I absolutely recommend getting a shared calendar. We use Google Calendar, and it works through our various email accounts. He can see my calendar, the Minion's calendar, and I can see both of his job calendars (PT and FT), as well as "other" stuff, such as the company he volunteers with for charity stuff. I also have on my calendar (he'd have to log into my email to see these) my mom's calendar (I manage her healthcare), and my best friend/nanny's calendar. Calendar sharing is a WONDERFUL thing! Before I had a smart phone, I printed a blank calendar each month, wrote it everything, highlighted his stuff in blue, Minion's in green, mine in pink, family in purple, and other stuff in orange. Then, I made copies of it for the fridge, for him, and for me to have at work and in my purse. It helped, but was time consuming - now the online calendar does it all. I can look a month or year in advance and know if he is working, without counting days/weeks (we don't work a 1 on/2 off schedule here). It is absolutely worth it, and has really helped to not double book so often!

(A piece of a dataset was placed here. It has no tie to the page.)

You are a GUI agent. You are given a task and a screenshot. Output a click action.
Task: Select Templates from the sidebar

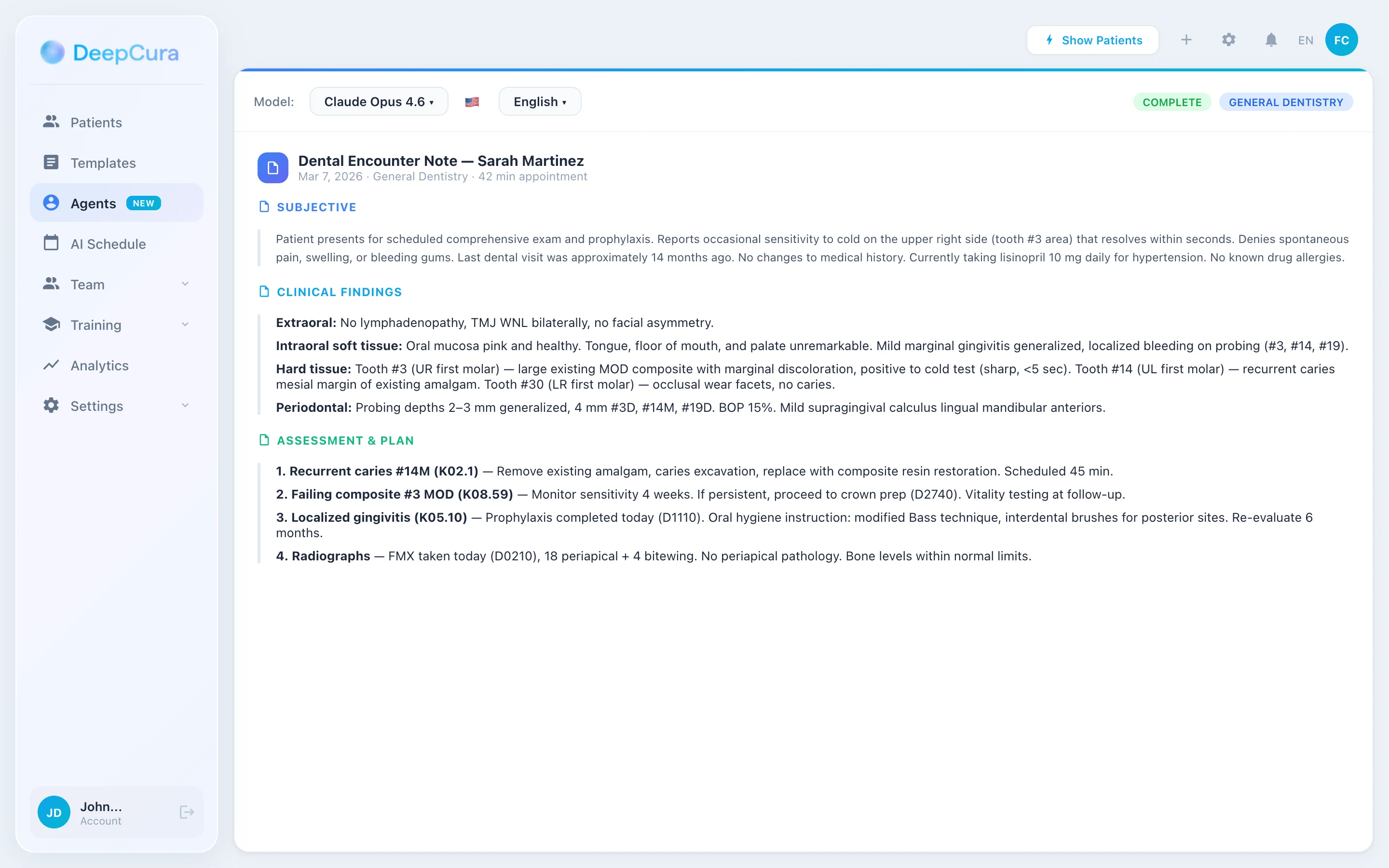[x=103, y=163]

Don't assume female firefighters are the enemy
This has NEVER been an issue for me, but it comes up all the time. There was a female at FF's station when we met. That didn't mean she was hooking up with the guys, or that she was endangering them because women don't make as good of firefighters as men. That's all rubbish, in my book. She was just one of the guys, and I never looked at her any differently. Worrying yourself over a female FF seducing your FF is ridiculous and insecure. Don't do it, you won't survive the fire life being insecure. If your man is YOURS, nobody can steal him - it doesn't matter what profession he is in.
Maintain OPEN COMMUNICATION
Ask lots of questions, but don't push if he won't answer. Let him know how things are at home, but don't make every call or text a massive complaint session. Show him you care about his job, but let him know you expect him to care about yours, too. He's going to go on bad calls, and not all fire wives can handle hearing the details. If you can, let him know that you are willing to listen. If you can't, make sure he has some sort of outlet for talking about them. We email a lot, because it's easier between our conflicting schedules, and because he's not much on talking most of the time. Whatever you do, keep the lines open, because open communication is key to a successful relationship, especially in a world where our significant others are gone so much of the time.